WHAT YOU SHOULD DO -
Nothing in the entries may differ when you return them.

---------- RECORD EXTRACTS

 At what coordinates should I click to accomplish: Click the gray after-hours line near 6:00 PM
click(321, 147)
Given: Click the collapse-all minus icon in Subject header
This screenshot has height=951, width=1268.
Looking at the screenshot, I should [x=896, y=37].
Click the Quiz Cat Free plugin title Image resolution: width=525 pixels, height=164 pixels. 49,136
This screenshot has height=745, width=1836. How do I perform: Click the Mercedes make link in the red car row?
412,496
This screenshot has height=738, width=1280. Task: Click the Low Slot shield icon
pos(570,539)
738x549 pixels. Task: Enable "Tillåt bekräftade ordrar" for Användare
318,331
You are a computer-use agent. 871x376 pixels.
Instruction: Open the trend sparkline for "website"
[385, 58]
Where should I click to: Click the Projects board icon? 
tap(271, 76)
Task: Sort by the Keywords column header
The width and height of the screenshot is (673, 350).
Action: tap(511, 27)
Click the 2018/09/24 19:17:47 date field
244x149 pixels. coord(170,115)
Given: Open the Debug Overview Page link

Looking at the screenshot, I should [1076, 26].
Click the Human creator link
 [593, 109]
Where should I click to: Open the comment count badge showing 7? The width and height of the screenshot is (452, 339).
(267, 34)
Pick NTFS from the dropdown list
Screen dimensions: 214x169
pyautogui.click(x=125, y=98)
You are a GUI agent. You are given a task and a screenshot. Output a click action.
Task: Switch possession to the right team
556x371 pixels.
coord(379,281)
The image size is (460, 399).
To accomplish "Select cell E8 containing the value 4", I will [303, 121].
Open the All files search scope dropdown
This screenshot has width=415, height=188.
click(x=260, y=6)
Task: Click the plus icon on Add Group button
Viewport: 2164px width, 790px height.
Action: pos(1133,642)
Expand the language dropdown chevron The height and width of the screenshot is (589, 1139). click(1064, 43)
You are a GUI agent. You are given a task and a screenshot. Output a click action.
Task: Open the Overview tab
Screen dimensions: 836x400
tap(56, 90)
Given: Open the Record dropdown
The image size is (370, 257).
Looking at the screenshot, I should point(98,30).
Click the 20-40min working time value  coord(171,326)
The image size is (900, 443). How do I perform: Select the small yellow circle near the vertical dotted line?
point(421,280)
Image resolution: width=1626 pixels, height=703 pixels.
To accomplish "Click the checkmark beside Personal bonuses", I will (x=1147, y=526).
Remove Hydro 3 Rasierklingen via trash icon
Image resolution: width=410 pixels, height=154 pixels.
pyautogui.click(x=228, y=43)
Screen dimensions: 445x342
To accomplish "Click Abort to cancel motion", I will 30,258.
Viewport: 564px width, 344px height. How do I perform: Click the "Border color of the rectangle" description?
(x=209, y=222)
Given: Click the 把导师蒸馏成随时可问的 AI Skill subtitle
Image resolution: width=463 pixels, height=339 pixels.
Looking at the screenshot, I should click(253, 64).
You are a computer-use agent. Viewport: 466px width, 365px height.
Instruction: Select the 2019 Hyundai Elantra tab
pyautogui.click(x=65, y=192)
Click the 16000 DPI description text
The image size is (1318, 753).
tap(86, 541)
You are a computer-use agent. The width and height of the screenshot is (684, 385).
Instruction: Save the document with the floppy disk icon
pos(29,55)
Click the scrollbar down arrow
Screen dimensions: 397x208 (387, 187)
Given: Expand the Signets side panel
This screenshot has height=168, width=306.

--------------------

TASK SOLUTION -
 At what coordinates should I click to accomplish: Click the gray after-hours line near 6:00 PM
click(321, 147)
Given: Click the collapse-all minus icon in Subject header
This screenshot has height=951, width=1268.
Looking at the screenshot, I should [x=896, y=37].
Click the Quiz Cat Free plugin title Image resolution: width=525 pixels, height=164 pixels. 49,136
This screenshot has height=745, width=1836. How do I perform: Click the Mercedes make link in the red car row?
412,496
This screenshot has height=738, width=1280. Task: Click the Low Slot shield icon
pos(570,539)
738x549 pixels. Task: Enable "Tillåt bekräftade ordrar" for Användare
318,331
You are a computer-use agent. 871x376 pixels.
Instruction: Open the trend sparkline for "website"
[385, 58]
Where should I click to: Click the Projects board icon? 
tap(271, 76)
Task: Sort by the Keywords column header
The width and height of the screenshot is (673, 350).
Action: tap(511, 27)
Click the 2018/09/24 19:17:47 date field
244x149 pixels. coord(170,115)
Given: Open the Debug Overview Page link

Looking at the screenshot, I should [1076, 26].
Click the Human creator link
 [593, 109]
Where should I click to: Open the comment count badge showing 7? The width and height of the screenshot is (452, 339).
(267, 34)
Pick NTFS from the dropdown list
Screen dimensions: 214x169
pyautogui.click(x=125, y=98)
You are a GUI agent. You are given a task and a screenshot. Output a click action.
Task: Switch possession to the right team
556x371 pixels.
coord(379,281)
The image size is (460, 399).
To accomplish "Select cell E8 containing the value 4", I will [303, 121].
Open the All files search scope dropdown
This screenshot has width=415, height=188.
click(x=260, y=6)
Task: Click the plus icon on Add Group button
Viewport: 2164px width, 790px height.
Action: pos(1133,642)
Expand the language dropdown chevron The height and width of the screenshot is (589, 1139). click(1064, 43)
You are a GUI agent. You are given a task and a screenshot. Output a click action.
Task: Open the Overview tab
Screen dimensions: 836x400
tap(56, 90)
Given: Open the Record dropdown
The image size is (370, 257).
Looking at the screenshot, I should point(98,30).
Click the 20-40min working time value  coord(171,326)
The image size is (900, 443). How do I perform: Select the small yellow circle near the vertical dotted line?
point(421,280)
Image resolution: width=1626 pixels, height=703 pixels.
To accomplish "Click the checkmark beside Personal bonuses", I will (x=1147, y=526).
Remove Hydro 3 Rasierklingen via trash icon
Image resolution: width=410 pixels, height=154 pixels.
pyautogui.click(x=228, y=43)
Screen dimensions: 445x342
To accomplish "Click Abort to cancel motion", I will 30,258.
Viewport: 564px width, 344px height. How do I perform: Click the "Border color of the rectangle" description?
(x=209, y=222)
Given: Click the 把导师蒸馏成随时可问的 AI Skill subtitle
Image resolution: width=463 pixels, height=339 pixels.
Looking at the screenshot, I should click(253, 64).
You are a computer-use agent. Viewport: 466px width, 365px height.
Instruction: Select the 2019 Hyundai Elantra tab
pyautogui.click(x=65, y=192)
Click the 16000 DPI description text
The image size is (1318, 753).
tap(86, 541)
You are a computer-use agent. The width and height of the screenshot is (684, 385).
Instruction: Save the document with the floppy disk icon
pos(29,55)
Click the scrollbar down arrow
Screen dimensions: 397x208 (387, 187)
Given: Expand the Signets side panel
This screenshot has height=168, width=306.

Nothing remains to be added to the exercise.